Minister, waarom hebt u geen beroep gedaan op de uitzondering die het rechtstreeks gunnen inhoudt voor diensten of dienstverleners die op een alleenrecht kunnen bogen? Waarom hebt u – wat mij zo voor de hand leek te liggen – de sensibiliseringscampagnes rond alcohol niet afgesplitst van de andere, en waarom bent u niet met die andere de markt opgegaan, om er zeker van te zijn dat je het kunt behouden, rechtstreeks gegund aan het BIVV? Waarom is die oplossing niet overwogen? Wat als het BIVV niet uit de bus komt, en u dus het gebruiksrecht niet krijgt?
De heer Keulen heeft het woord.
Wij hebben daarover inderdaad een debatje gehad. Ik heb toen ook vragen gesteld. Minister, u was toen nogal affirmatief over het feit dat er opnieuw moest worden aanbesteed. U zult wel goede redenen hebben om dat te zeggen. Vanuit mijn jarenlange ervaring in de politiek weet ik dat als een termijn van een contract is verstreken, er opnieuw moet worden aanbesteed. Dat staat als een paal boven water, daarover kan geen discussie zijn. Het feit dat er een nieuwe overheid bevoegd wordt, zie ik niet als grond voor het organiseren van een aanbesteding.
Ik geef een voorbeeld. Toen de politie nog bij de gemeenten zat, werd zij autonoom gemaakt en kwam zij terecht in aparte entiteiten binnen aparte rechtspersonen, de zogenaamde politiezones. Toen zijn de contracten van de gemeenten spontaan naar de politiezones overgegaan.

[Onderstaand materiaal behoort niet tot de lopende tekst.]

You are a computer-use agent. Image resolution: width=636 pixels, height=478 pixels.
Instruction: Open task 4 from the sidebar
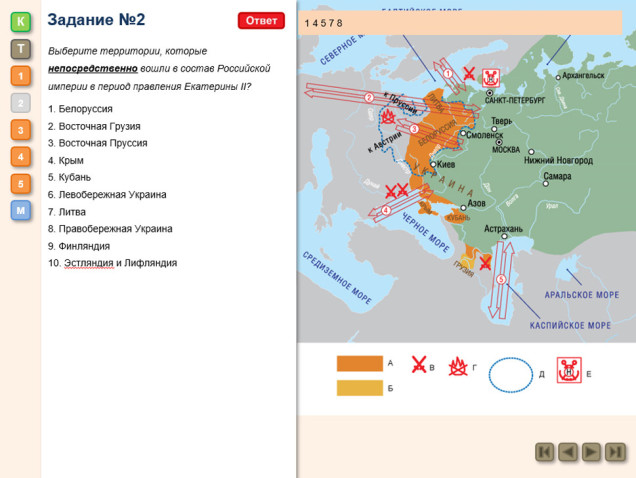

Men heeft daarvoor binnen de nieuwe politiezone geen aanbesteding georganiseerd. Als dat wel gebeurt, dan is het omdat lopende contracten einde termijn zijn.
Op het niveau van de gemeenten maken we heel vaak mee dat we voor ICT vaak bij een vaste leverancier zitten omwille van de uniciteit: het feit dat de leverancier intellectueel en materieel over het materiaal beschikt dat nodig is om de dienst te moderniseren en verder te optimaliseren. Een nieuwe marktbevraging maakt dat je bij manier van spreken je hele organisatie door de mangel moet draaien. Middel en doel staan niet meer in verhouding. Omwille van de unieke positie van de leverancier en zijn capaciteiten om aan de noden en uitdagingen te voldoen waarmee je als overheid wordt geconfronteerd, mag hij beschikken over een feitelijk monopolie. “Glaasje op, laat je rijden.” In de campagnes tegen drankmisbruik en om duidelijk te maken dat het plaatsnemen achter het stuur dan niet kan, heeft BOB zoiets unieks.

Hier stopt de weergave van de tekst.